### TASK INPUT
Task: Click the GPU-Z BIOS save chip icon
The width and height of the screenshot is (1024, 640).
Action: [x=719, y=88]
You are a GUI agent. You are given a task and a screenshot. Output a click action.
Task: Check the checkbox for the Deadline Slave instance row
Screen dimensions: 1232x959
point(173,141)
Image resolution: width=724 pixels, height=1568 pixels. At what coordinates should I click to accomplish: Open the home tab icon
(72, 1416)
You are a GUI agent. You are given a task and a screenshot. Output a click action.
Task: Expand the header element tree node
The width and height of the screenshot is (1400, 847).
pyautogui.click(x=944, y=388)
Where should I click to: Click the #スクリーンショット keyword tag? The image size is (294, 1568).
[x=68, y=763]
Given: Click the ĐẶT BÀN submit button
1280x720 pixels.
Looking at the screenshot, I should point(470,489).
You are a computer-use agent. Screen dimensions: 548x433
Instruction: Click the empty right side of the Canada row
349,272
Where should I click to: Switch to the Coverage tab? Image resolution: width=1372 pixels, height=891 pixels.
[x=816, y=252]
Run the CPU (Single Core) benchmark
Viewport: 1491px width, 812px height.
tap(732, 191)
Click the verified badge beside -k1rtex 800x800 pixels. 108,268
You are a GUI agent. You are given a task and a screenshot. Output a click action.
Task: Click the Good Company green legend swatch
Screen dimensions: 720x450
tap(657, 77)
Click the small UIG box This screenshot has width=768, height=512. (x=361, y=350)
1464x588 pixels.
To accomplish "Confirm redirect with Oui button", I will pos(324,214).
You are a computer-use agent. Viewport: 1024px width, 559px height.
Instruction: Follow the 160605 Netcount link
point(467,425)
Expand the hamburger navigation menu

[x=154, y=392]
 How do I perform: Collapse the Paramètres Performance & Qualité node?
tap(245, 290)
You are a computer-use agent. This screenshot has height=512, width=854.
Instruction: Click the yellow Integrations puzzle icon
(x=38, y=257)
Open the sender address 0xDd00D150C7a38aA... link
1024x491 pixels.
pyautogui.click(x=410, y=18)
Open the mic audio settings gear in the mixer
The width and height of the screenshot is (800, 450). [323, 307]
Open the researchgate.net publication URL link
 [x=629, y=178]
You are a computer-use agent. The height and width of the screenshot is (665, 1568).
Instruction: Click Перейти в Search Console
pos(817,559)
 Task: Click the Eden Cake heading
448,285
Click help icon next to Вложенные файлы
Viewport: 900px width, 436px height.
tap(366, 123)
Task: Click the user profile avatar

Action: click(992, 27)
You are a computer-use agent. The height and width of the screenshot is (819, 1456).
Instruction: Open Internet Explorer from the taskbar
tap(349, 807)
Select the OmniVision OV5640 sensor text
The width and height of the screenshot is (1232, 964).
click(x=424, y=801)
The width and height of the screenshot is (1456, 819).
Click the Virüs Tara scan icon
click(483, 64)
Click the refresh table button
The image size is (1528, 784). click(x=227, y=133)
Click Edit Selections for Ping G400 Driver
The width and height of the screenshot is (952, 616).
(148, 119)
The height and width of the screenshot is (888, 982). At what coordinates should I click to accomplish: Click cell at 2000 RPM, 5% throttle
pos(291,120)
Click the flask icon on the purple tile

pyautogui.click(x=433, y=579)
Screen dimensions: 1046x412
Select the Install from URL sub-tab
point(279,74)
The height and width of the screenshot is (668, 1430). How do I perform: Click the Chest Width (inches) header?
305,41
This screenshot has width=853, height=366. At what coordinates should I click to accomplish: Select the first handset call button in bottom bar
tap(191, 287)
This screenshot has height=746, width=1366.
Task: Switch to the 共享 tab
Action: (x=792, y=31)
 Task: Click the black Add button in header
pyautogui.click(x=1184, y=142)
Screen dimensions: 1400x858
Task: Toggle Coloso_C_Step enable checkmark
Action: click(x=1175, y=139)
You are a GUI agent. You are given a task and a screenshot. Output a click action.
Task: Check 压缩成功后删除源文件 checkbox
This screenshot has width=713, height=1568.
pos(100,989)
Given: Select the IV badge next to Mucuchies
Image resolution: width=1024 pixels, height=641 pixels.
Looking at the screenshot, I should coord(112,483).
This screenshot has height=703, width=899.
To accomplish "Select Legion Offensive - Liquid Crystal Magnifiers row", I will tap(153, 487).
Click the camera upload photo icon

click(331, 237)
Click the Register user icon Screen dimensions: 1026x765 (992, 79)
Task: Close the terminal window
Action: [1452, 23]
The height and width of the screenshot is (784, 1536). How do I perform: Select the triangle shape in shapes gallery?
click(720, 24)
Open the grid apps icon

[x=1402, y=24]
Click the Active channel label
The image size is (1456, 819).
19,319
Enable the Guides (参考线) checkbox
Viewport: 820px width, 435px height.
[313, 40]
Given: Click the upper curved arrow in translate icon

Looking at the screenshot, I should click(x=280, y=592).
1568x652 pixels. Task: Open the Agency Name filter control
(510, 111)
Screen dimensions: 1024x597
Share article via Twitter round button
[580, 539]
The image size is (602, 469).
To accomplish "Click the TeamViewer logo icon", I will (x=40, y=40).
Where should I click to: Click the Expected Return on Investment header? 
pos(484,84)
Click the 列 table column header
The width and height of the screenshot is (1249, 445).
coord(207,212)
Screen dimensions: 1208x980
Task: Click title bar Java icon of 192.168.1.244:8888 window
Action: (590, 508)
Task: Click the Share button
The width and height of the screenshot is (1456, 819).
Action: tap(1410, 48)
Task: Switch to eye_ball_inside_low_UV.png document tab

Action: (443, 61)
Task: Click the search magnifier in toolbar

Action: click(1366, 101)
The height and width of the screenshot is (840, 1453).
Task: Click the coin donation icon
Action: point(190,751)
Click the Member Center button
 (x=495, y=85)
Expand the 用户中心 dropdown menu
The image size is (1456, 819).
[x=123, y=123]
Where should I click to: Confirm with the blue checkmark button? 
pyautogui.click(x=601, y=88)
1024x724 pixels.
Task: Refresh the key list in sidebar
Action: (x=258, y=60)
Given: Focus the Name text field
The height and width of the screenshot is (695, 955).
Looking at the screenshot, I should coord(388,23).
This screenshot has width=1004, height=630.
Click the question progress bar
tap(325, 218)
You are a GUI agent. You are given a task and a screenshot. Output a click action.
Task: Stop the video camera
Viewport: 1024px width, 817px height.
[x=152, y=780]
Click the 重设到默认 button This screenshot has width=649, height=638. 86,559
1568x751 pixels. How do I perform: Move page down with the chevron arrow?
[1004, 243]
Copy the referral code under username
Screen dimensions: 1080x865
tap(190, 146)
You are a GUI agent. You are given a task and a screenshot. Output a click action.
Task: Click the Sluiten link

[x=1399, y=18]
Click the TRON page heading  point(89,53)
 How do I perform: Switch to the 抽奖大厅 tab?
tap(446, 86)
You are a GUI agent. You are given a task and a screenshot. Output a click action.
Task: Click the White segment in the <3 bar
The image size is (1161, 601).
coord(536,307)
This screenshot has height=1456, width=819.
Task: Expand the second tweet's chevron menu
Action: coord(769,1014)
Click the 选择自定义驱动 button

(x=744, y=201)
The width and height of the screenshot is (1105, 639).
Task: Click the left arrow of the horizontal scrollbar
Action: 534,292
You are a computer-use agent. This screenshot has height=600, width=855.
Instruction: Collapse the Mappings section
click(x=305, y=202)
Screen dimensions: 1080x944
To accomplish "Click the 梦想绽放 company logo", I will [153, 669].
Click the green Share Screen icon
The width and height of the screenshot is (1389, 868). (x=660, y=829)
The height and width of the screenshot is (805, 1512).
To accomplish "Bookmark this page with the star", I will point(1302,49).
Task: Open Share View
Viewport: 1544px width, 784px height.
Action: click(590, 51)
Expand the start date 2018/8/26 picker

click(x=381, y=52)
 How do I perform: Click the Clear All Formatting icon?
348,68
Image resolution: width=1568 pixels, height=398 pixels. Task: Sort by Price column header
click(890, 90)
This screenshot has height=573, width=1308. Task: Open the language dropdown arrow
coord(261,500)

### GIVEN TASK
Quote the records verbatim, beginning at the line that contains "How do I perform: Switch to the 抽奖大厅 tab?" and continuing through the end of the records.

### TASK SOLUTION
 How do I perform: Switch to the 抽奖大厅 tab?
tap(446, 86)
You are a GUI agent. You are given a task and a screenshot. Output a click action.
Task: Click the White segment in the <3 bar
The image size is (1161, 601).
coord(536,307)
This screenshot has height=1456, width=819.
Task: Expand the second tweet's chevron menu
Action: coord(769,1014)
Click the 选择自定义驱动 button

(x=744, y=201)
The width and height of the screenshot is (1105, 639).
Task: Click the left arrow of the horizontal scrollbar
Action: 534,292
You are a computer-use agent. This screenshot has height=600, width=855.
Instruction: Collapse the Mappings section
click(x=305, y=202)
Screen dimensions: 1080x944
To accomplish "Click the 梦想绽放 company logo", I will [153, 669].
Click the green Share Screen icon
The width and height of the screenshot is (1389, 868). (x=660, y=829)
The height and width of the screenshot is (805, 1512).
To accomplish "Bookmark this page with the star", I will point(1302,49).
Task: Open Share View
Viewport: 1544px width, 784px height.
Action: click(590, 51)
Expand the start date 2018/8/26 picker

click(x=381, y=52)
 How do I perform: Click the Clear All Formatting icon?
348,68
Image resolution: width=1568 pixels, height=398 pixels. Task: Sort by Price column header
click(890, 90)
This screenshot has height=573, width=1308. Task: Open the language dropdown arrow
coord(261,500)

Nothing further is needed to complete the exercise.